A la mañana siguiente, Caroline encontró a Shirley sentada con aire grave en su escritorio, con un libro de contabilidad, un puñado de billetes de banco y una bolsa bien provista ante ella. Parecía muy seria, pero algo perpleja. Dijo que había «echado un ojo» a los gastos semanales del mantenimiento de la casa en Fieldhead a fin de descubrir en qué podría ahorrar; que también acababa de hablar con la señora Gill, la cocinera, y que la había despachado con la idea de que su cerebro (el de Shirley) estaba realmente perturbado.
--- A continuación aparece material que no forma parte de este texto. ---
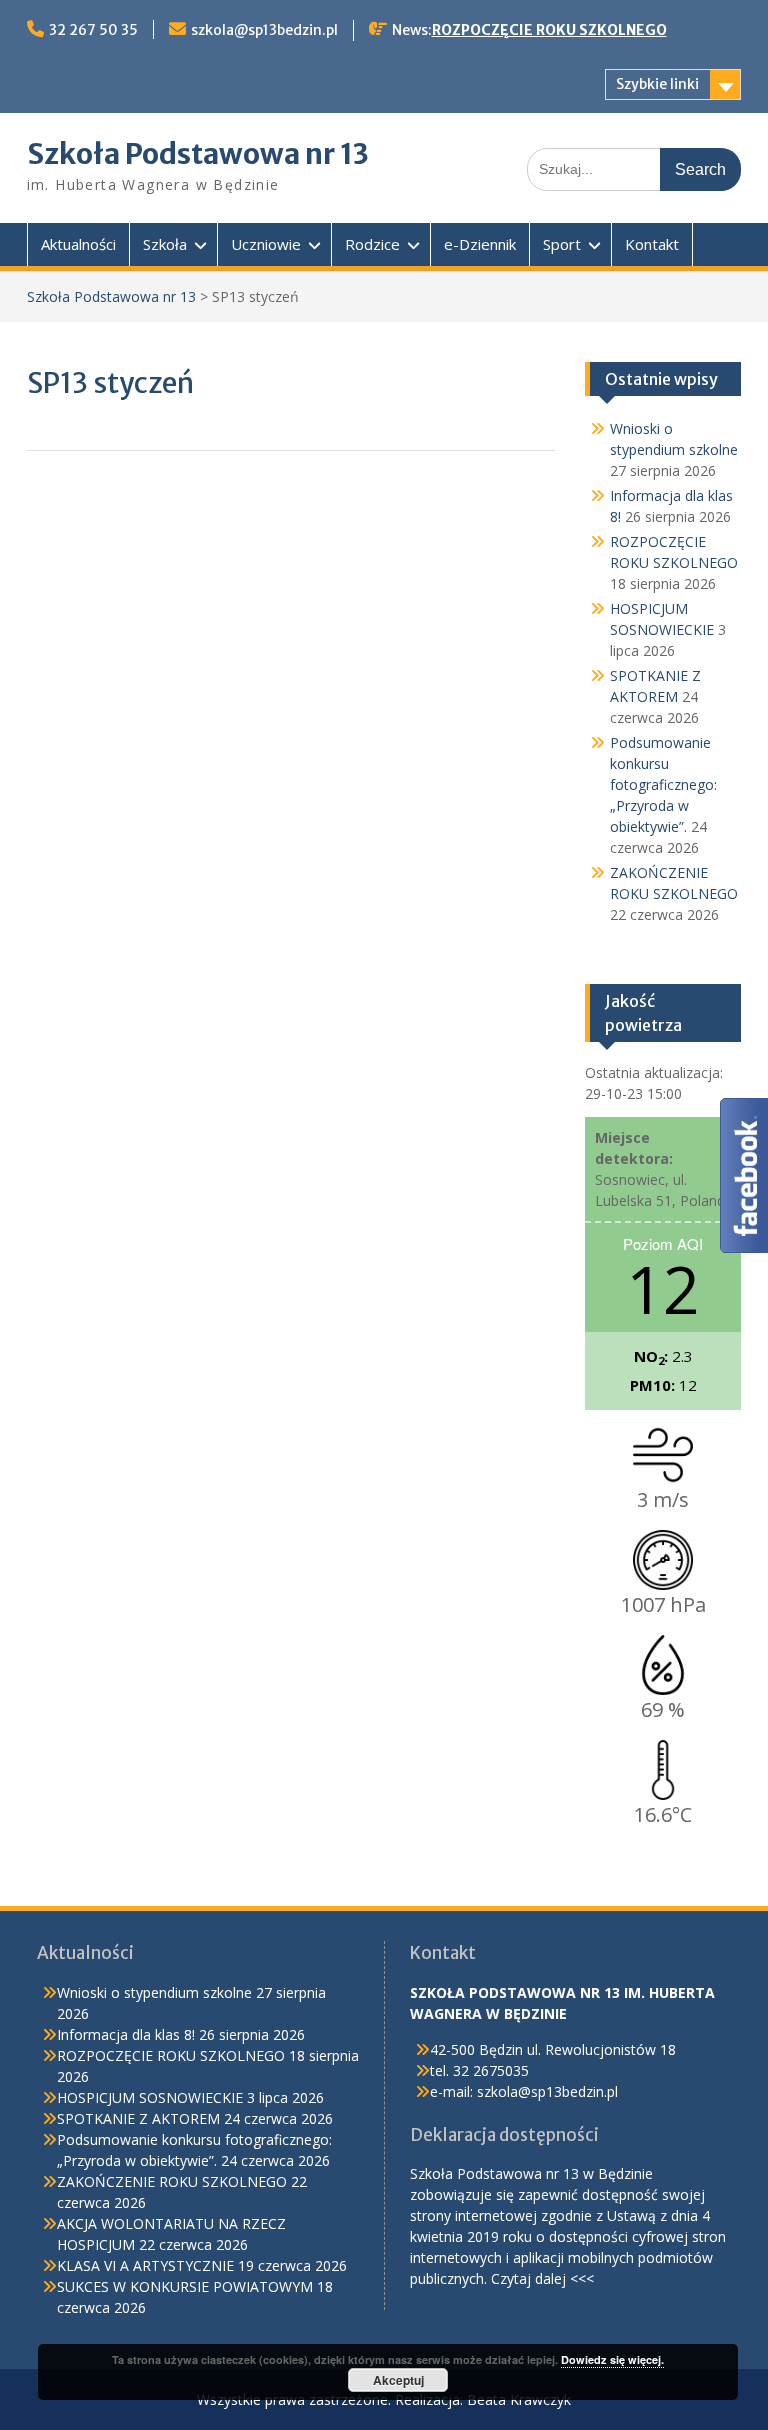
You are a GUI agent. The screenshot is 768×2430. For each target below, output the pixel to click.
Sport (562, 244)
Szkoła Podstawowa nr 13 (198, 154)
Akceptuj (398, 2380)
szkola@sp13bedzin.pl (264, 30)
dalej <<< (564, 2278)
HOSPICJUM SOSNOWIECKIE (150, 2097)
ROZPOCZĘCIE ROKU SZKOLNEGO (549, 30)
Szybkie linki (657, 84)
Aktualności (78, 244)
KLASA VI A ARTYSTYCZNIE (145, 2265)
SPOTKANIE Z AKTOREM (138, 2118)
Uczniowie (266, 244)
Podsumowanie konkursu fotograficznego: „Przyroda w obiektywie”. (663, 784)
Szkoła (165, 244)
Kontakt (652, 244)
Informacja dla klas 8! (126, 2034)
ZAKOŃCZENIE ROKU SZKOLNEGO (172, 2181)
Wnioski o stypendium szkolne (154, 1992)
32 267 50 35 (93, 30)
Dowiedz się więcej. (612, 2359)
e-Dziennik (480, 244)
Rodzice (372, 244)
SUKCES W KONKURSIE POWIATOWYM (185, 2286)
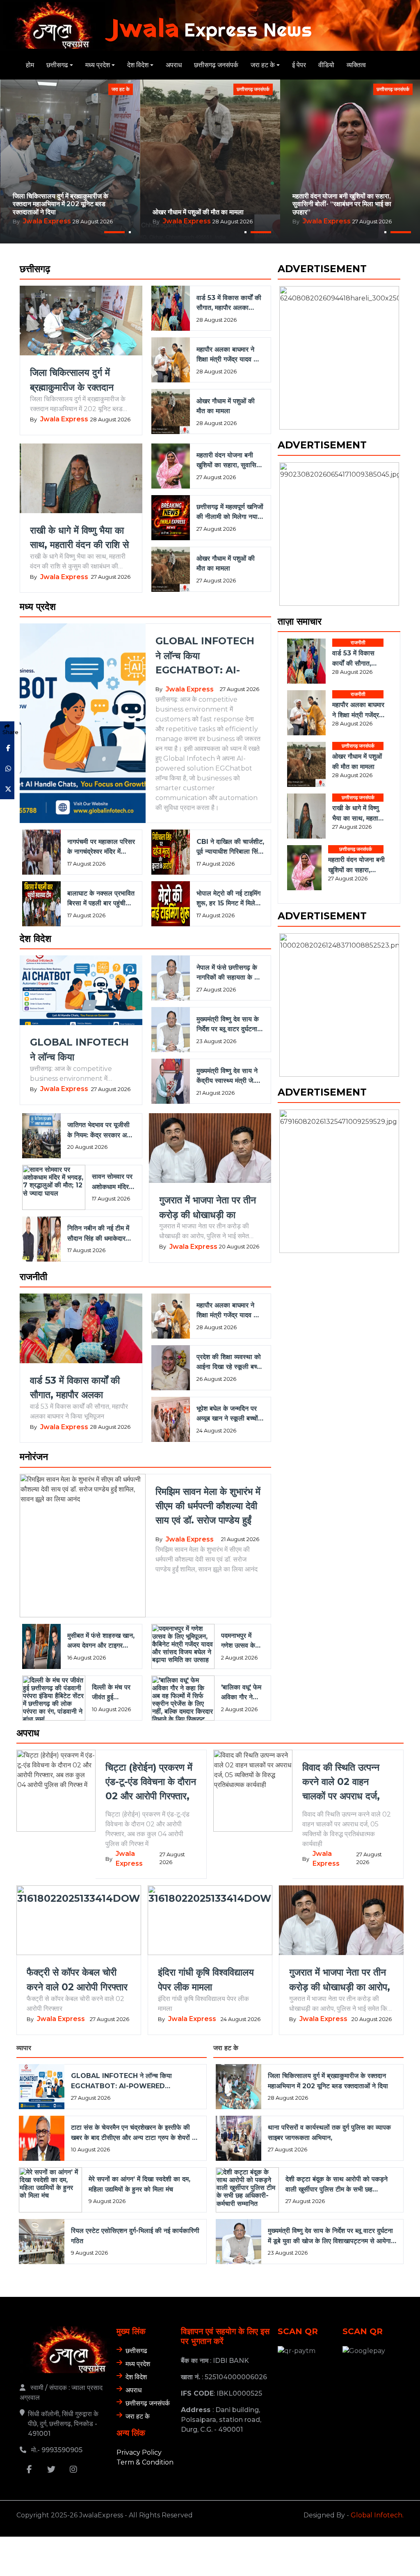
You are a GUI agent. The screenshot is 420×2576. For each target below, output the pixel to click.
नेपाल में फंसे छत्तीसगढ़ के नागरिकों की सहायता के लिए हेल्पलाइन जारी (229, 973)
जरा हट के (263, 65)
—Le he dado un sermón sobre el deber de ser cuidadosos —dijo— que ha sido completamente nuevo para ella. Tan elocuente he sido sobre el tema de la economía que me he sorprendido a mí misma, porque, mira, es una idea totalmente nueva: jamás había pensado, y mucho menos hablado, sobre ese asunto, hasta hace poco. Pero es todo teoría porque, cuando he llegado a la parte práctica, no he podido recortar ningún gasto. No tengo firmeza para eliminar una sola libra de mantequilla, ni para llevar a cabo con éxito una investigación sobre el destino de grasa, manteca, pan, carne fría, o cualquier sobrante de la cocina. Sé que Fieldhead no está nunca demasiado iluminado, pero he sido incapaz de pedir explicaciones por varias libras de velas totalmente injustificadas; no lavamos para la parroquia y, sin embargo, he pasado por alto cantidades de jabón y polvos de blanquear que satisfarían las más vehementes y solícitas interpelaciones sobre nuestra situación en lo referido a tales artículos; no soy carnívora, ni tampoco lo es la señora Pryor, ni siquiera la señora Gill y, sin embargo, tan sólo he carraspeado y he abierto un poco más los ojos al ver facturas del carnicero cuyo importe parece demostrar ese hecho… esa falsedad, quiero decir. Caroline, puedes reírte de mí, pero no cambiarme. Soy una cobarde en ciertos aspectos; lo sé. Hay una aleación de cobardía moral de baja ley en mi composición. Me he ruborizado y he bajado la cabeza ante la señora Gill, cuando debería haber sido ella la que confesara balbuceante. Me ha sido imposible reunir el coraje para insinuar siquiera, y mucho menos para demostrarle, que es una estafadora. No tengo esa dignidad reposada, ni ese valor auténtico.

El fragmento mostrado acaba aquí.